Schema Note: Schema inference improves data quality but may slow down loading.

5. Enable Quality Validation

Environment Variable: DATA_LOADER_ENABLE_QUALITY_VALIDATION

Type: Boolean

Default: True

Description: Whether to enable data quality validation during loading. Quality validation checks for missing values, data type consistency, and other quality issues.

Values:

  • true - Enable quality validation (default)
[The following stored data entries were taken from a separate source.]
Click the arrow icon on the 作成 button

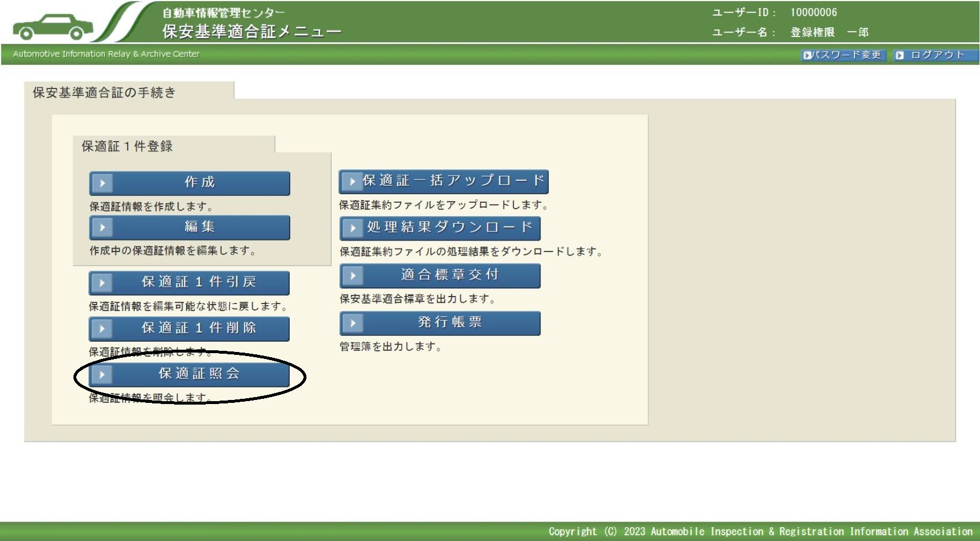point(102,183)
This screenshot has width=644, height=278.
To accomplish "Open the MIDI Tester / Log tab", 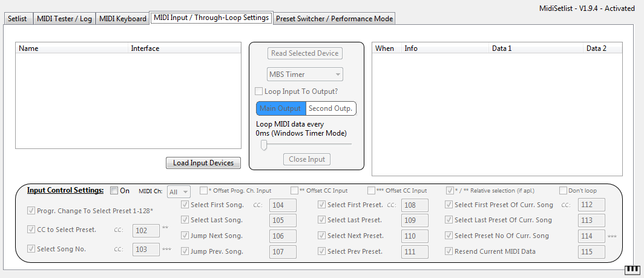I will (64, 19).
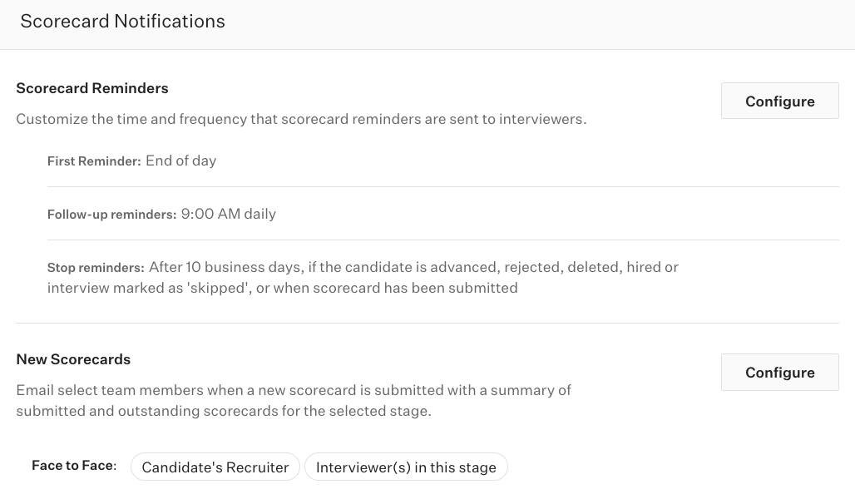Click the Scorecard Reminders section heading

pos(92,88)
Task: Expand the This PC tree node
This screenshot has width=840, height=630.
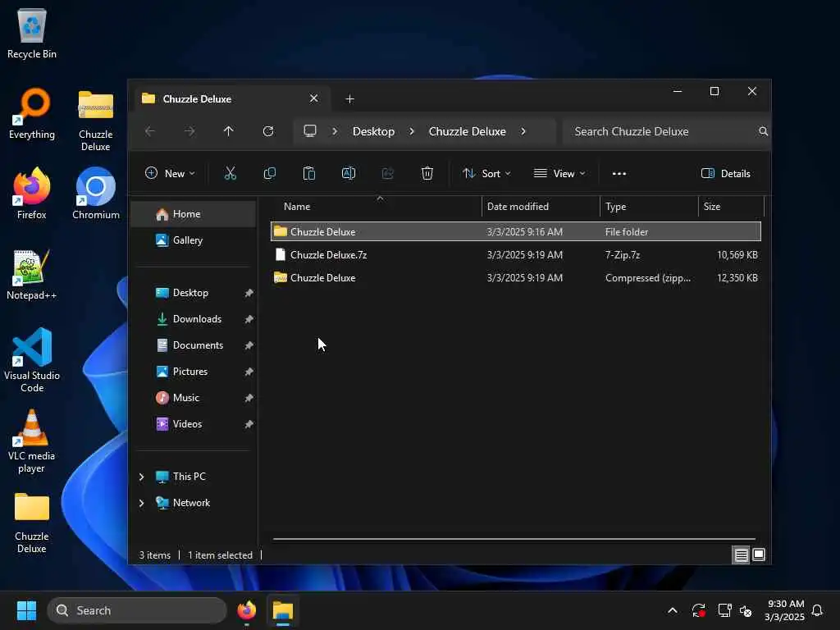Action: 141,477
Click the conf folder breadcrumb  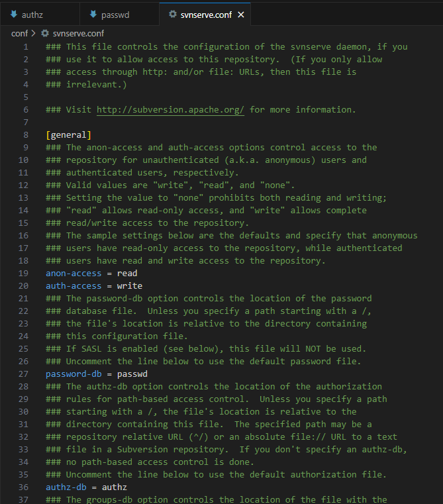pos(19,33)
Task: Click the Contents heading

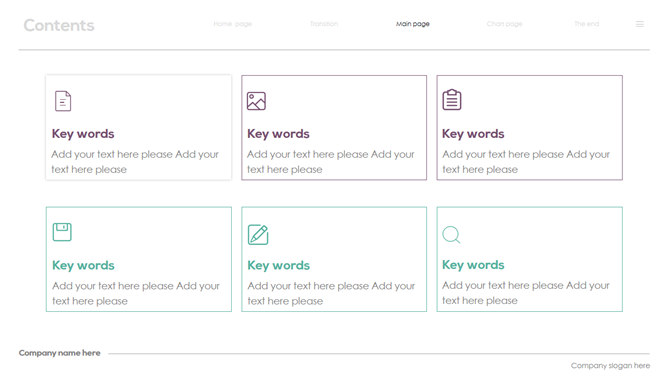Action: click(x=59, y=26)
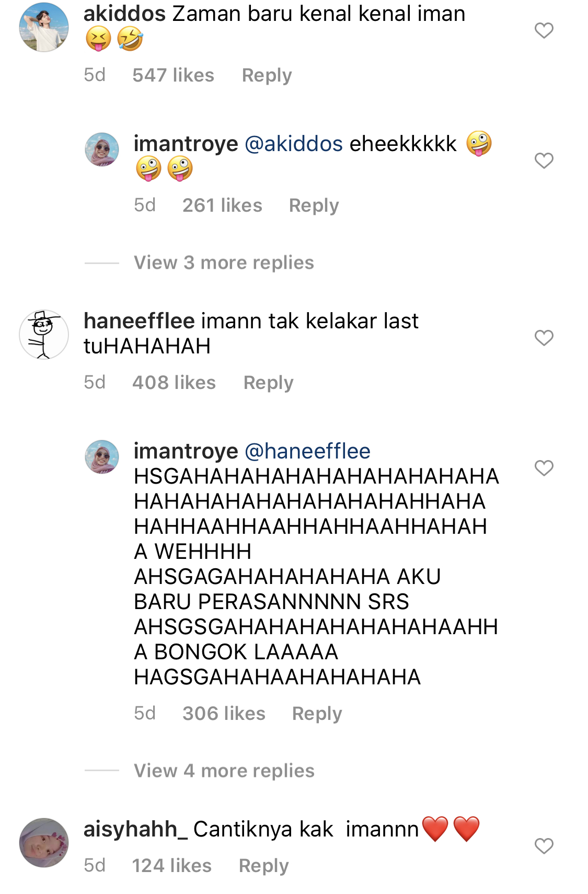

  • false - Disable quality validation

Example:

export DATA_LOADER_ENABLE_QUALITY_VALIDATION=true

Quality Note: Quality validation improves data reliability but may slow down loading.

6. Default Encoding

Environment Variable: DATA_LOADER_DEFAULT_ENCODING

Type: String

Default: "utf-8"

Description: Default text encoding for file operations. This is used when no specific encoding is provided for text-based file formats.

Common Encodings:

  • utf-8 - Unicode UTF-8 (default, most common)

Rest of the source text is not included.